X = set of population elements x = set of sample elements
N = population size n = sample size
μ = population mean x̄ = sample mean
σ = population std dev s = sample std dev
Normal Distribution Data
68.3 % = μ ± 1σ
95.5 % = μ ± 2σ
99.7 % = μ ± 3σ
Population – our entire group of interest. || Parameter – numeric summary about a population
Sample – subset of the population || Statistic – numeric summary about a sample
Measures of Dispersion/Spread
Range : Max – Min value
Percentile : Divides the data into 100 equal parts using 99 points
Decile : Divides the data into 10 equal parts using 9 points
Quartile : Divides the data into 4 equal parts using 3 points (25%, 50%, 75%)
Median is the 2nd quartile (50%) . Interquartile range : 25% – 75% data
Boxplot uses a limit of 1.5 IQR at whiskers to identify outliers
Standard Deviation : σ (population) | s (sample) | [Unit = same as data]
How far are the data dispersed from the mean. How much the members of a group differ from the mean value for the group. sq-root of variance.
Variance : σ2
Indicates how spread out the data are. [Unit = data squared]

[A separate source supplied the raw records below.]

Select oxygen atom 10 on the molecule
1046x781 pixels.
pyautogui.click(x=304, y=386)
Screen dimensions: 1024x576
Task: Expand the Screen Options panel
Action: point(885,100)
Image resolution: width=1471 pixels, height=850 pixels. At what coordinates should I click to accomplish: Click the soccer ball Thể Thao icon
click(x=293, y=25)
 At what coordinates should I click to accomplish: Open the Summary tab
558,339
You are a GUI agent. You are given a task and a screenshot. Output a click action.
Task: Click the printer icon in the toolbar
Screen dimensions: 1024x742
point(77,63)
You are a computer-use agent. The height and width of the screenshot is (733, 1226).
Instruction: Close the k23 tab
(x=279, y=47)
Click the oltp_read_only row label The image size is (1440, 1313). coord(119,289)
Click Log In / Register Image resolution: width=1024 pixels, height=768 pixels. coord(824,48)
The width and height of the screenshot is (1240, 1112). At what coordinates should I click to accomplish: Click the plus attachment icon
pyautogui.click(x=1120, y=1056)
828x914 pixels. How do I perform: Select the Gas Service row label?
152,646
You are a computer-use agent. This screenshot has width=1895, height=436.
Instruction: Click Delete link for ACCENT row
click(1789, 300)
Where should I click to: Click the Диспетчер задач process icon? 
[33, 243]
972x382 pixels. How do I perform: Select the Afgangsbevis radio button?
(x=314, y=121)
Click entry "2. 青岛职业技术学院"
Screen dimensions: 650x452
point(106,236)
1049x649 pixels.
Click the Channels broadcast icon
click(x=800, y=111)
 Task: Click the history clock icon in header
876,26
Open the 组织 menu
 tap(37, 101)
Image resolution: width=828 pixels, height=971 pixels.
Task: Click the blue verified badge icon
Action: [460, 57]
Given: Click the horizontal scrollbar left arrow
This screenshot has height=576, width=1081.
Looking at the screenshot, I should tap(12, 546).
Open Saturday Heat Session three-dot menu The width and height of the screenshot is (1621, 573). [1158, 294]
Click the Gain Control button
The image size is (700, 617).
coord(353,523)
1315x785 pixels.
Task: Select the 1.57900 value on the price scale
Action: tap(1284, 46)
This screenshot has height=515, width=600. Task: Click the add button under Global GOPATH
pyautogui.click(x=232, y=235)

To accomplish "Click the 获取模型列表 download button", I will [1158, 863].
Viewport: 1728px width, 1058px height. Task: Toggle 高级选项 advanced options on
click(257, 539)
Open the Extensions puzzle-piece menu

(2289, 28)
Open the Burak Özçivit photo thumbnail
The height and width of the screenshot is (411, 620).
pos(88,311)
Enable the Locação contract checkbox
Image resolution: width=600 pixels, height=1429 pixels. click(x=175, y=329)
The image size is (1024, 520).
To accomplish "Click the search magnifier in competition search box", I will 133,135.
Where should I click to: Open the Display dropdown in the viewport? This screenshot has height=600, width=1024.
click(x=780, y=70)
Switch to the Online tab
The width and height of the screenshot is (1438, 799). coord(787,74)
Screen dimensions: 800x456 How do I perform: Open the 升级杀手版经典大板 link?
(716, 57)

Total Error = Sum of deviances from the mean = ∑ (xi – x̄)
Sum of squared error (SSE) = ∑ (xi – x̄)2
Variance = SSE ➗ (n-1) for estimating population
Variance = SSE ➗ (n) for sample
Standard Error (of the mean) (SEM) : (using the sample means to estimate the population mean) is the standard deviation of all sample means (of a given size). [see Central Limit Theorem]
σ ÷ √n
Confidence Interval = mean ± [(z-scores for confidence level)*standard error]
Z Scores : z is a unit of measure that is equivalent to the number of standard deviations a value is away from the mean value.
Z = (Data Point – Mean) / Standard Deviation Eg : if z = 1.79 , then it is 1.79 σ away from the mean
Distributions
Binomial Distribution : Discrete distribution used in statistics. Only counts 2 states typically 0 and 1.
Normal Distribution (Gaussian Distribution) (Continuous Distribution) : data distributed symmetrically around the centre (skewness = kurtosis = 0).
Mean = Median = Mode. Also known as the bell curve.
Uniform Distribution : Consists of similar values throughout
Skewed Distribution : data distributed which spikes towards either ends as opposed to the central spike in normal distribution (skewness: lack of symmetry)
Kurtosis : pointiness of the curve
Positive kurtosis = leptokurtic || Negative kurtosis = platykurtic
| Data dist type | Measure of Central Tendency | Measure of spread (variation) |
| Normal | Mean | Standard Deviation |
| Non normal (skewed) | Median | Range, Percentile & IQR |
To convert any dataset with any mean & std deviation to a dataset with mean = 0 & std dev = 1.
Can be done using z-scores: z = (x – x̄) ÷ s
Central Limit Theorem
The distribution of the sample means tends towards a normal distribution as the number of samples increase
- Take a random population and plot its distribution (assuming distribution ≠ normal distribution)
- Samples of constant size n are to be taken from the population (n1 = n2 = n3 …)
- Take a random sample of size n1 from the population and calculate its mean x̄1
- Take a random sample of size n2 from the population and calculate its mean x̄2
- Plot the means x̄1, x̄2, x̄3 …
- The sampling distribution (plot of x̄1, x̄2, x̄3 …) tends to be a normal distribution as the number of samples increases
- The variance of the sampling distribution = The variance of the population / sample size
σx̄2 = σ2 / n
- With a higher value of n, the sampling distribution tends to have a lower variance (high kurtosis), and vice-versa
The stand deviation of the sampling means is called Standard Error of the Mean.